Thatbaby had a blast trick-or-treating.  He was reluctant to knock on the doors, but as soon as they opened, he let out a loud "TRICK OR TREAT" and after being told to take handful after handful of candy he rounded out each house with a "THANK YOU AND HAPPY HALLOWEEN."  It was adorable.

He got a very full bucket of candy which, given the speed at which he consumes a single piece, will last until next Halloween.

When we returned home, we sat on the front steps handing out candy until bedtime.
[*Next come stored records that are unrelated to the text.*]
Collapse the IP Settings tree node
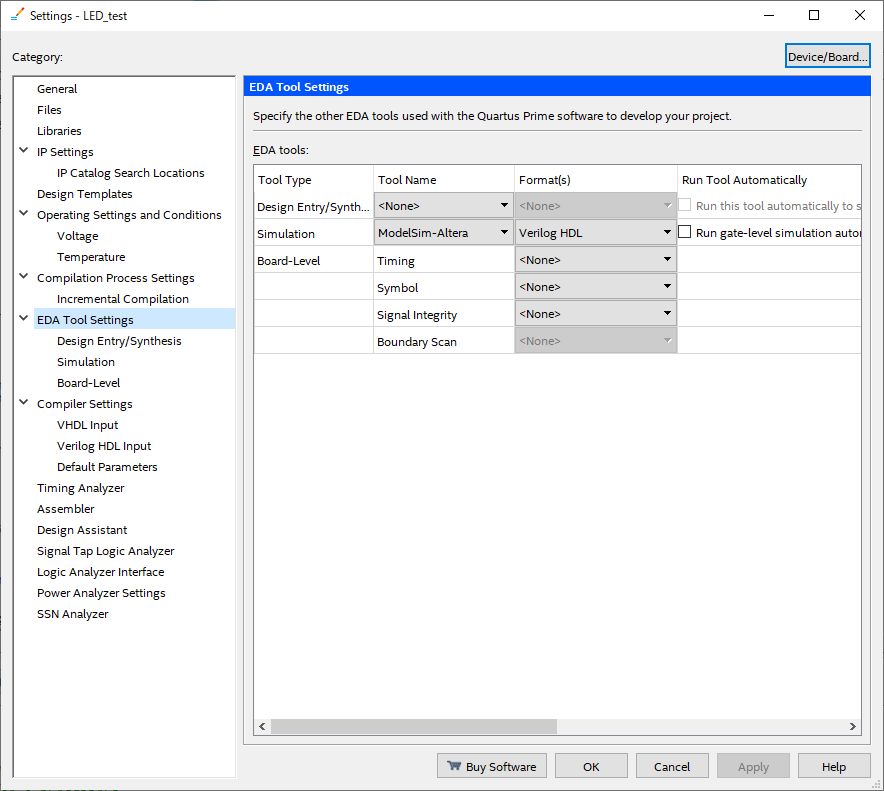Image resolution: width=884 pixels, height=791 pixels. [24, 152]
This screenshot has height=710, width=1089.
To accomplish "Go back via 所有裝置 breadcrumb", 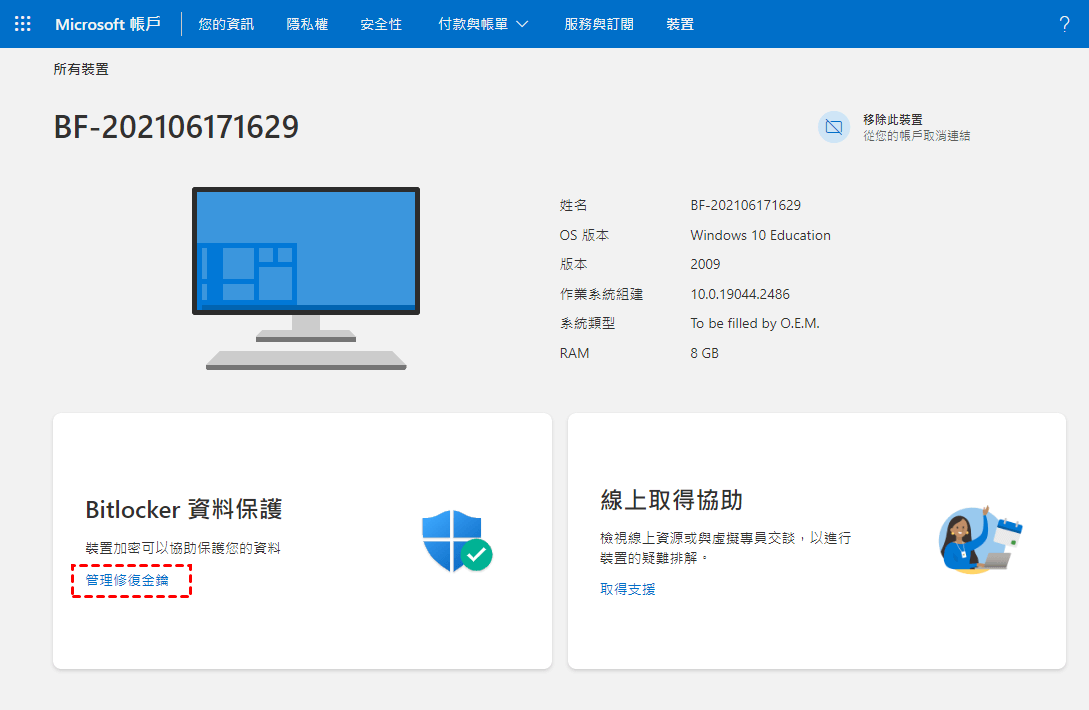I will pyautogui.click(x=81, y=69).
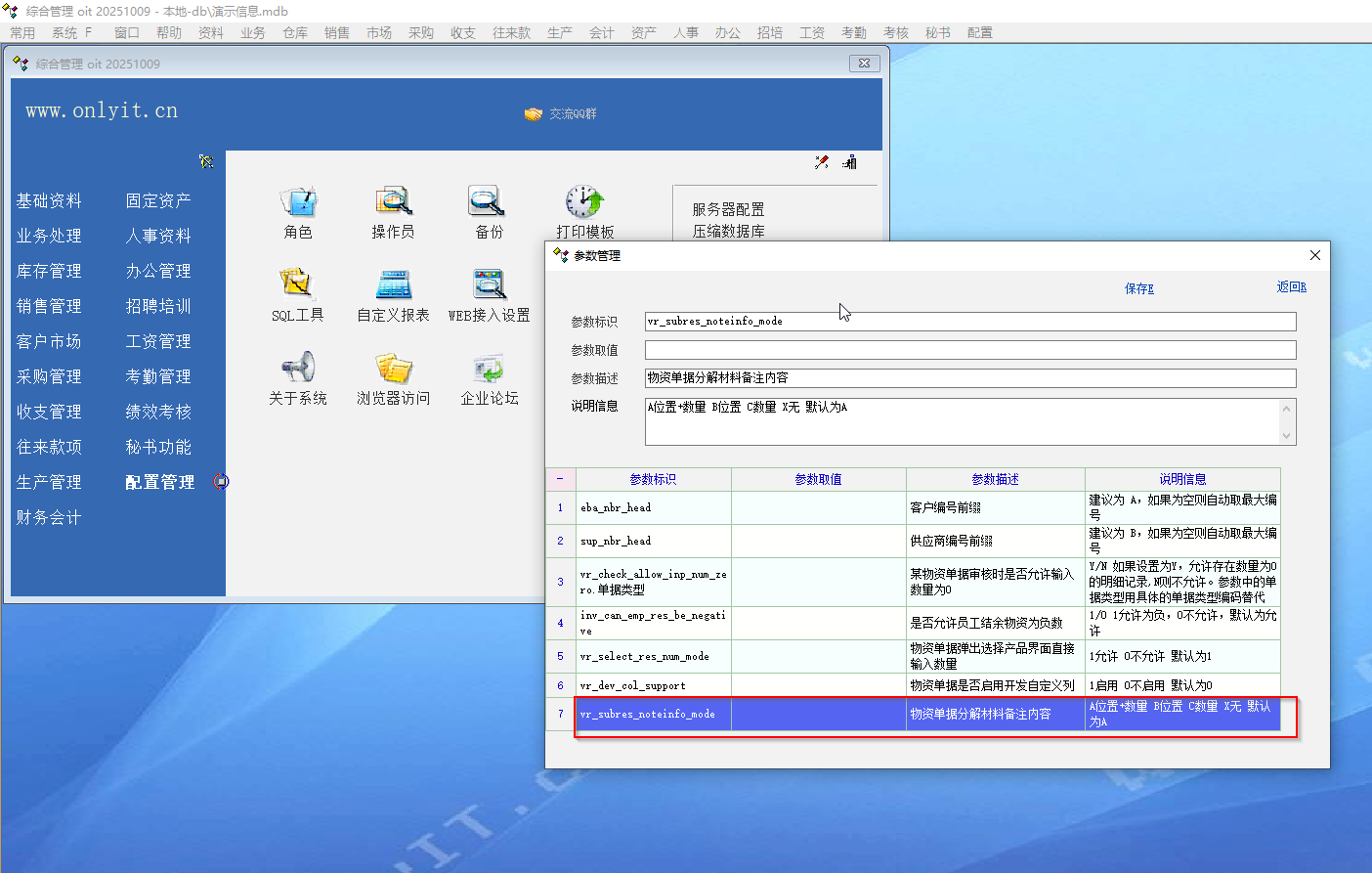Viewport: 1372px width, 873px height.
Task: Open the 自定义报表 custom report icon
Action: [x=393, y=284]
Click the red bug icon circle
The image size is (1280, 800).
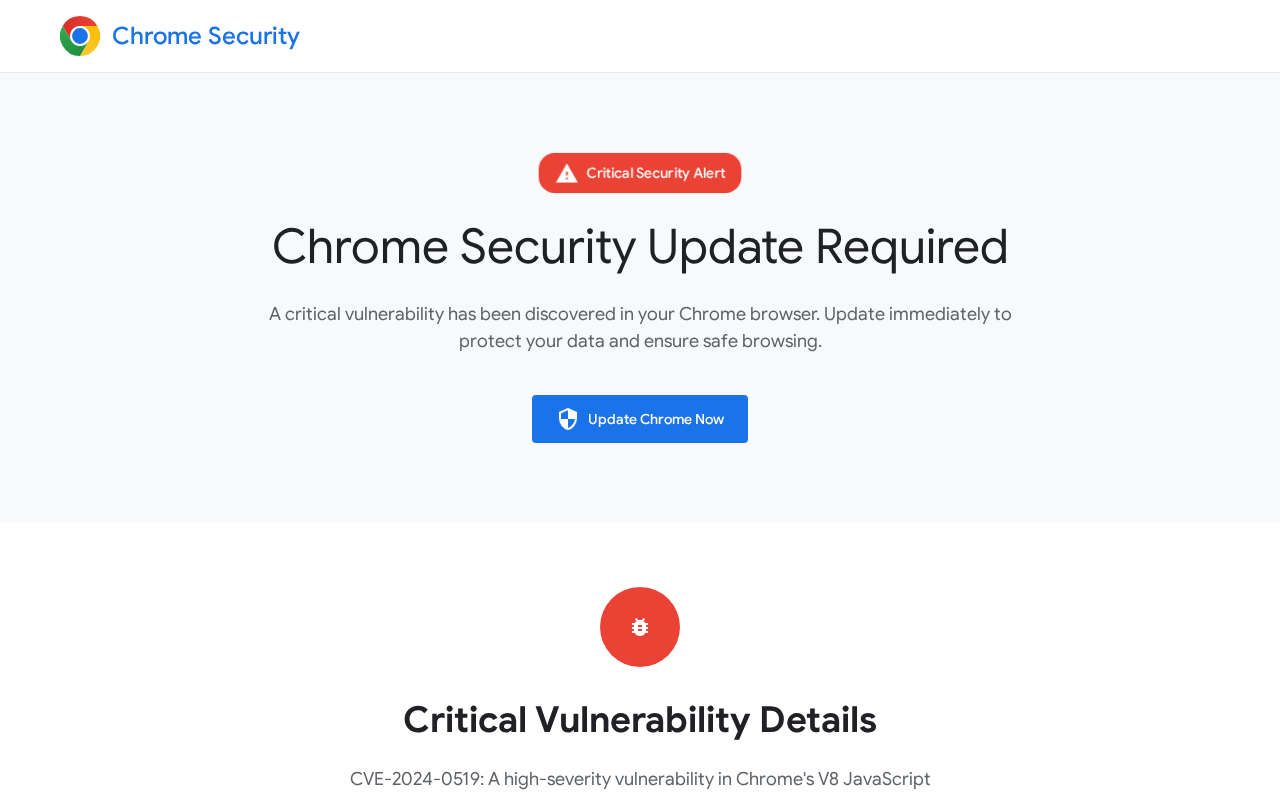pyautogui.click(x=640, y=627)

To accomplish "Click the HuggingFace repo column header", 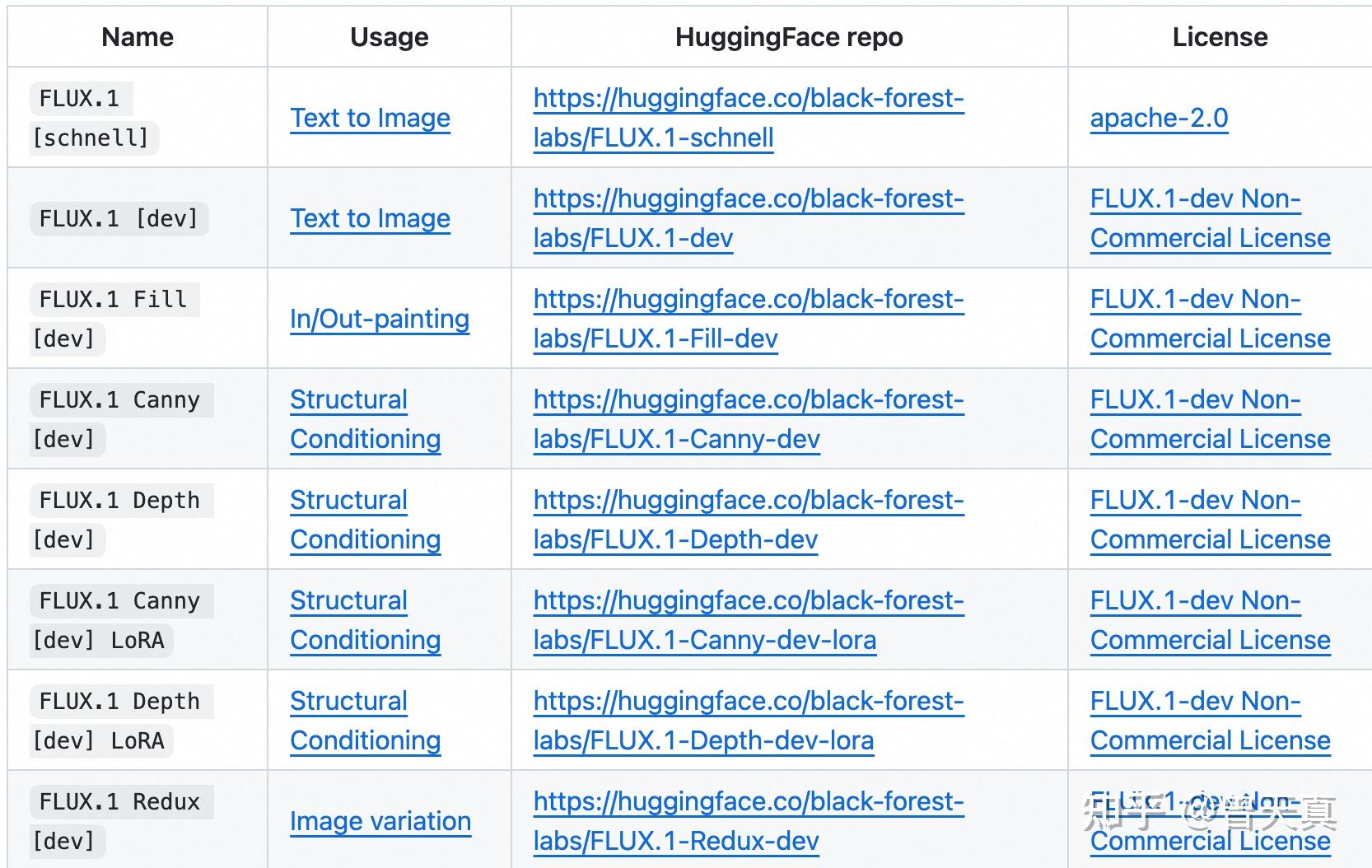I will click(x=788, y=37).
It started raining Friday night, continued Saturday, and now we have the cool fall whether I've been longing for.  Which means lots of homey-comfort foods are making their way onto our menu.  We kicked it off with chili, then some roast chicken, and then a nice layered dish.  Not lasagna, but moussaka.  Which is like lasagna, except instead of pasta sheets, it uses eggplant.  Which is a nice change of pace.

Moussaka
1/4 cup dried currants
1/4 cup olive oil
1 pound ground lamb
1/2 teaspoon cinnamon
1/2 teaspoon ground ginger
1/4 teaspoon ground allspice
1/8 teaspoon cayenne
1 onion, halved and thinly sliced
1 red bell pepper, and thinly sliced
1 serrano chile, finely diced
5 cloves garlic, finely chopped
2 tablespoons tomato paste
1 cup red wine
1 can plum tomatoes, pureed until smooth with their juices
1/4 cup chopped fresh flat leaf parsley
2 tablespoons chopped fresh oregano
1 1/2 cups canola oil
1 1/2 pounds eggplant, cut crosswise into 14-thick slices
6 tablespoons butter
1/2 cup flour
2 1/2 cups milk
1 bay leaf
1/8 tsp freshly grated nutmeg
3 egg yolks
1/2 cup soft goat cheese
1 cup grated Romano
zest of 1 lemon
  1.   Soak the currants in warm water for 30 minutes. Drain. 
  2. Heat 1 Tbsp of the olive oil saucepan over high heat. Add the lamb, cinnamon, ginger, allspice, cayenne, and salt and pepper and cook until browned, about 5 minutes. 
  3. Transfer the lamb to a large strainer set over a bowl and drain.
  4. Return the pan to the heat and add the remaining olive oil and heat until it begins to shimmer. Add the onions and bell pepper and cook until soft, about 5 minutes. 
  5. Add the serrano and garlic and cook for 1 minute. 
  6. Add the tomato paste and cook for 1 minute. 
  7. Return the lamb to the pan, add the wine, and cook, stirring occasionally, until almost completely evaporated, about 5 minutes. 
  8. Add the tomato puree and currants and bring to a boil. Reduce the heat to medium-low and simmer until thickened, about 30 minutes. 
  9. Stir in the parsley and oregano and season with salt and pepper. Remove from the heat. 
  10. Heat the canola oil in a skillet over medium-high heat. Season the eggplant slices on both sides with salt and pepper. Working in batches, add the eggplant slices and fry until tender and lightly golden brown on both sides, about 5 minutes. Transfer the eggplant slices to paper towels.
  11. Melt the butter in a medium saucepan over medium heat. Add the flour and cook, whisking constantly, until pale and smooth, 2 minutes. 
  12. Still whisking constantly, add the milk and bay leaf and cook until thickened. 
  13. Season with salt, pepper, and nutmeg and discard the bay leaf. Let the sauce cool for 5 minutes.
  14. In a small bowl, whisk together the egg yolks, goat cheese, and lemon zest and whisk into the white sauce until smooth.
  15. Preheat the oven to 400. Butter a 3-quart casserole dish.  Put half the eggplant slices in the dish and cover with half the meat sauce. 
  16. Top the sauce with the remaining eggplant slices, and then the remaining meat sauce. 
  17. Pour the white sauce over the top of the meat sauce and spread evenly with a rubber spatula. 
  18. Sprinkle Romano evenly over the top, place the dish on a baking sheet, and bake until browned and bubbly, 45 to 50 minutes.